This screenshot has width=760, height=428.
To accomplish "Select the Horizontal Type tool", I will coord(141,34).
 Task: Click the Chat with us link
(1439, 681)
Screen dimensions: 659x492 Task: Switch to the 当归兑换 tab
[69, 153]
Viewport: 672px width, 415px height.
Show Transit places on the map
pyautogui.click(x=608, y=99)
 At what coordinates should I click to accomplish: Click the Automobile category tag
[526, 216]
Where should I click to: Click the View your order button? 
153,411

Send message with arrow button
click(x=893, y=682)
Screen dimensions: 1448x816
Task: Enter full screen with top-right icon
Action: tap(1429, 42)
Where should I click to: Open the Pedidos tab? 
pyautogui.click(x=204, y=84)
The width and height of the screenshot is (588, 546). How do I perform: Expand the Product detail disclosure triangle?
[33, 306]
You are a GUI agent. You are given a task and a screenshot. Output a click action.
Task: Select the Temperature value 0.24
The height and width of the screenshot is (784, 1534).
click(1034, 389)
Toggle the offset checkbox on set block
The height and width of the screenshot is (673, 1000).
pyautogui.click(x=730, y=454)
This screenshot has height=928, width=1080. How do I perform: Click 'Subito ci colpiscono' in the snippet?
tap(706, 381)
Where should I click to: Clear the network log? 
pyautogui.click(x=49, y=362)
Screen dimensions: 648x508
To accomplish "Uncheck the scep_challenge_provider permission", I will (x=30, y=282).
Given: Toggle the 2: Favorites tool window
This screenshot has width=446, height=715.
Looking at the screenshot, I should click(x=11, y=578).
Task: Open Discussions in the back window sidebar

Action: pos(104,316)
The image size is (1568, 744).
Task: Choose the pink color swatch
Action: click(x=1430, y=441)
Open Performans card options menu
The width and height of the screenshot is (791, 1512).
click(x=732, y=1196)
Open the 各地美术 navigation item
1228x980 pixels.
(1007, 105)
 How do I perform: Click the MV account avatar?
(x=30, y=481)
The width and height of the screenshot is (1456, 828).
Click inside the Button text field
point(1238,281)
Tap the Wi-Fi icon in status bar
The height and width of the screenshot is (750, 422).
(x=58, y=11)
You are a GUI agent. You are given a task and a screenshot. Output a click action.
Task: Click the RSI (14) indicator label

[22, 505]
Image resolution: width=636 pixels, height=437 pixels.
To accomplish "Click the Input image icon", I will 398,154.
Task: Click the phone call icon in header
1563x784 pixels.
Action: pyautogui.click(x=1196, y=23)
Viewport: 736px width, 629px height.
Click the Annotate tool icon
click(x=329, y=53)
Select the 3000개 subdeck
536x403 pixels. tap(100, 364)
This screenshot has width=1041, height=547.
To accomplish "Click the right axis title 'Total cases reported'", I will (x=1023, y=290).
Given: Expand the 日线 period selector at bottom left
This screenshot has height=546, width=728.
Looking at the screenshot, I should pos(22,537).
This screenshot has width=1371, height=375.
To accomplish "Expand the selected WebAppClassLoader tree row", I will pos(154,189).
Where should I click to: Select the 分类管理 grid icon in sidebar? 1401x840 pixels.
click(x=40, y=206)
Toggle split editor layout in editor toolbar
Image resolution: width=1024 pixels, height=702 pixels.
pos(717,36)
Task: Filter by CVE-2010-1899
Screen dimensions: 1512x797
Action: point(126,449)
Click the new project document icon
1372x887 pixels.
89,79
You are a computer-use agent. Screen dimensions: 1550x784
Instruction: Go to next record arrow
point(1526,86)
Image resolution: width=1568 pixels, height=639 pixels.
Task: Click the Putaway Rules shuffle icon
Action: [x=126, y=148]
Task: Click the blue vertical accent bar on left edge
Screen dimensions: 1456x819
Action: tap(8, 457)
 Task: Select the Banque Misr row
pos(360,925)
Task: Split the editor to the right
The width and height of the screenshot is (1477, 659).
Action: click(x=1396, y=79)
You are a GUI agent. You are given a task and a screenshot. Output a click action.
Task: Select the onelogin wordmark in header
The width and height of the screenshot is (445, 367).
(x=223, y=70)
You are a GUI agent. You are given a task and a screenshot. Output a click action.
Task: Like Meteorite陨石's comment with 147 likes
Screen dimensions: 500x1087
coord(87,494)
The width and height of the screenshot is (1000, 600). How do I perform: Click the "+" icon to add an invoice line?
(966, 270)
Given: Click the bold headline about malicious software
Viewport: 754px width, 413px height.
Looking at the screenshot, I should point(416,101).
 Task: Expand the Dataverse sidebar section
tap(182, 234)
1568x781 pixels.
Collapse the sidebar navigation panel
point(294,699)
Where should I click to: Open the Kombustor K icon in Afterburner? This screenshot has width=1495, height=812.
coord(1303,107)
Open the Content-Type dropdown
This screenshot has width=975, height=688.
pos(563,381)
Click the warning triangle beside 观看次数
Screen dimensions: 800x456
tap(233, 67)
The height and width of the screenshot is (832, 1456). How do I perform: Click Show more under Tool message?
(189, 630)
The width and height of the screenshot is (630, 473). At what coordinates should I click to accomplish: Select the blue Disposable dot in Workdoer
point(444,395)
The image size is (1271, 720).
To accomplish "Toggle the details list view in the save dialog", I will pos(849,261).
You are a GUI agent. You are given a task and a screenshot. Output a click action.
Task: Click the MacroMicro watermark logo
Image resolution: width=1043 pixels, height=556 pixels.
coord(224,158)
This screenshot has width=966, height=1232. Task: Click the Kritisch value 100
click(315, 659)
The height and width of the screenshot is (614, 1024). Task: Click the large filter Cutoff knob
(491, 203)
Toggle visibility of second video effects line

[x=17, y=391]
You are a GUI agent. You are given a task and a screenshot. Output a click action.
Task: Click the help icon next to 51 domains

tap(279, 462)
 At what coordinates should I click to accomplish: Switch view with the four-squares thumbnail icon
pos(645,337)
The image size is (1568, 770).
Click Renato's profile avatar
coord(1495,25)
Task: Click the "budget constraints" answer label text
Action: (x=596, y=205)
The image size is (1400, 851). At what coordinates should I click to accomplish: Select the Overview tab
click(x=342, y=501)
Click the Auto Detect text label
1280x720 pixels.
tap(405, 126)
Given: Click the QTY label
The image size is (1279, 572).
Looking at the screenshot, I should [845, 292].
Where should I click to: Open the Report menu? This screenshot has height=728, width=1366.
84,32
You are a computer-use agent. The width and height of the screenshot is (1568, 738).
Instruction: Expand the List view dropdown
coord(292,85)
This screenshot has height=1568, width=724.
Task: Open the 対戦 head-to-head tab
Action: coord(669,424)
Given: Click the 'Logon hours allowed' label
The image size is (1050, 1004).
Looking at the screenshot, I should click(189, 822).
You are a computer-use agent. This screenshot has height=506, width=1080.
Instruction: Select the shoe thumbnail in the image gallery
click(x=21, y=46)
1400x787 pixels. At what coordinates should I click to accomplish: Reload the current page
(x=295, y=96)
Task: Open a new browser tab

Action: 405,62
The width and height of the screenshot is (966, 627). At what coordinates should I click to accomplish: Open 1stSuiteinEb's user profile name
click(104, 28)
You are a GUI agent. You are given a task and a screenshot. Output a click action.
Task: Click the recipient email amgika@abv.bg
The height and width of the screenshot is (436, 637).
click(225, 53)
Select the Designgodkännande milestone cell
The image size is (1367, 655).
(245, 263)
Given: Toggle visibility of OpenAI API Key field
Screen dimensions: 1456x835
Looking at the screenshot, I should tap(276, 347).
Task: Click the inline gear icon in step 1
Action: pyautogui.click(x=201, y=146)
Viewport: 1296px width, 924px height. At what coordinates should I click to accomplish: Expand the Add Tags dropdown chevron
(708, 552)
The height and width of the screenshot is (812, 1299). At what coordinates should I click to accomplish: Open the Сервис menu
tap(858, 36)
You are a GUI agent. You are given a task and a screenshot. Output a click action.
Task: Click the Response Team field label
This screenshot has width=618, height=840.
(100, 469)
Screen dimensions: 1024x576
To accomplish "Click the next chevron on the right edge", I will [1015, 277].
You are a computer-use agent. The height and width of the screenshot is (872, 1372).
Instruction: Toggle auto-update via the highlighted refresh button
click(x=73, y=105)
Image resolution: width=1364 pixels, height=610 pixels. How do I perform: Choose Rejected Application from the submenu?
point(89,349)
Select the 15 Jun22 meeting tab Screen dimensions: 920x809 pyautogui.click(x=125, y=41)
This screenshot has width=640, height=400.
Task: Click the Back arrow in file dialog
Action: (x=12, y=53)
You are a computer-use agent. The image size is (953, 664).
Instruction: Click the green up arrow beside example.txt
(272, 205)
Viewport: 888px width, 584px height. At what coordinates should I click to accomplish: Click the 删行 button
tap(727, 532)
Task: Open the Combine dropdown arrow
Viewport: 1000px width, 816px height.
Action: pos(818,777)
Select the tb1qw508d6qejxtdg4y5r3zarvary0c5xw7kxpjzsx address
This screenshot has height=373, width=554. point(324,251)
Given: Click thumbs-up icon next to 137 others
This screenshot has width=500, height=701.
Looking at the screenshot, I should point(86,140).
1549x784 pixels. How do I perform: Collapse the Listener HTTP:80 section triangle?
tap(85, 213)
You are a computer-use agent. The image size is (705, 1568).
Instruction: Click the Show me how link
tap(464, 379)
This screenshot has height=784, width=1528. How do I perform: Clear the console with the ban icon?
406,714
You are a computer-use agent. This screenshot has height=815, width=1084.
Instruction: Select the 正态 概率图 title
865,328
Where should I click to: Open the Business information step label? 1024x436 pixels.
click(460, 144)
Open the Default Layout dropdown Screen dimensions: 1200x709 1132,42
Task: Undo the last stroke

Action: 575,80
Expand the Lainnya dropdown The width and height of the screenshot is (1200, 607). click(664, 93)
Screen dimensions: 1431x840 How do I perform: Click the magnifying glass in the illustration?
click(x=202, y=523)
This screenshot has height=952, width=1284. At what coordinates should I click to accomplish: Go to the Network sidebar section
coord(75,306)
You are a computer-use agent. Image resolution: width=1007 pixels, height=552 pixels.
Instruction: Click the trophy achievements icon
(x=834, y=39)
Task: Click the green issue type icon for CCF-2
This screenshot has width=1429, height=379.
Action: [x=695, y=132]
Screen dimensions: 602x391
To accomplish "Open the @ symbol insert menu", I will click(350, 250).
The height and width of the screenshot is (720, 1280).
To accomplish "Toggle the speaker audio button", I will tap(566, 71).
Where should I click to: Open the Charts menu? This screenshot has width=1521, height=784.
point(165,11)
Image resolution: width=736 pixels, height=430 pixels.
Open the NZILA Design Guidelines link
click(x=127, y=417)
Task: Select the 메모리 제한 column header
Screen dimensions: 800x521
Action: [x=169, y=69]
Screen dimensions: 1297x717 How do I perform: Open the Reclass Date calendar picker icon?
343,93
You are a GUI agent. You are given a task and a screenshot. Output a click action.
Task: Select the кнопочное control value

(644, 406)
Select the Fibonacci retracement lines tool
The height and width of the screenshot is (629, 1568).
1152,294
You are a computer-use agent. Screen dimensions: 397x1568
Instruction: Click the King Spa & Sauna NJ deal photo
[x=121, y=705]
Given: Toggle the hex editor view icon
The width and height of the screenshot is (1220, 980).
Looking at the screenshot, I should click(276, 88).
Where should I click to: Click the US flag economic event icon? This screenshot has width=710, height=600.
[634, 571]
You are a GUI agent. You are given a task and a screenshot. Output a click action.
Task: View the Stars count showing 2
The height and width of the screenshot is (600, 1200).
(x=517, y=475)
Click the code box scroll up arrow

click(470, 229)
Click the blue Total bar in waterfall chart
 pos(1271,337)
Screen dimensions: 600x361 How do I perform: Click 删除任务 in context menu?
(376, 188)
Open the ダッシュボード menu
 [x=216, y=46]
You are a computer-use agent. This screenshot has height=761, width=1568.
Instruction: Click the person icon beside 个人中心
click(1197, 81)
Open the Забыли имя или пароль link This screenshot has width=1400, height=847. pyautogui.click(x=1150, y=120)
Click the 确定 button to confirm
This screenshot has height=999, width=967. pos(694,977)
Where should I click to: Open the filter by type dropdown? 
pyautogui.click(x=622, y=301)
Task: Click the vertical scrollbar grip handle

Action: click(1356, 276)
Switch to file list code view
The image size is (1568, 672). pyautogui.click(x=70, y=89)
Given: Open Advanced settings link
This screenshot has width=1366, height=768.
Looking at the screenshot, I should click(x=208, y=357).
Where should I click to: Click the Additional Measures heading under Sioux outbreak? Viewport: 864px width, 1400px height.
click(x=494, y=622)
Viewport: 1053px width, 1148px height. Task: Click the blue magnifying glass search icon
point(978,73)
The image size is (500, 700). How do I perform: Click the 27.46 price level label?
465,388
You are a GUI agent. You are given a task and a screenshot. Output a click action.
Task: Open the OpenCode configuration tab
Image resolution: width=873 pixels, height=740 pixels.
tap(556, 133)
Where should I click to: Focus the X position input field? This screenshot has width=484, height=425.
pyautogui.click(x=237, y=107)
◇ ◇ ◇ ◇ ◇ ◇ ◇
### AIM OF THE EXERCISE:
Pick out every line in the data above that contains the word "chevron" and copy each one in full. Case counts.

### WORKED ANSWER:
Viewport: 1296px width, 924px height. At what coordinates should I click to accomplish: Expand the Add Tags dropdown chevron
To accomplish "Click the next chevron on the right edge", I will [1015, 277].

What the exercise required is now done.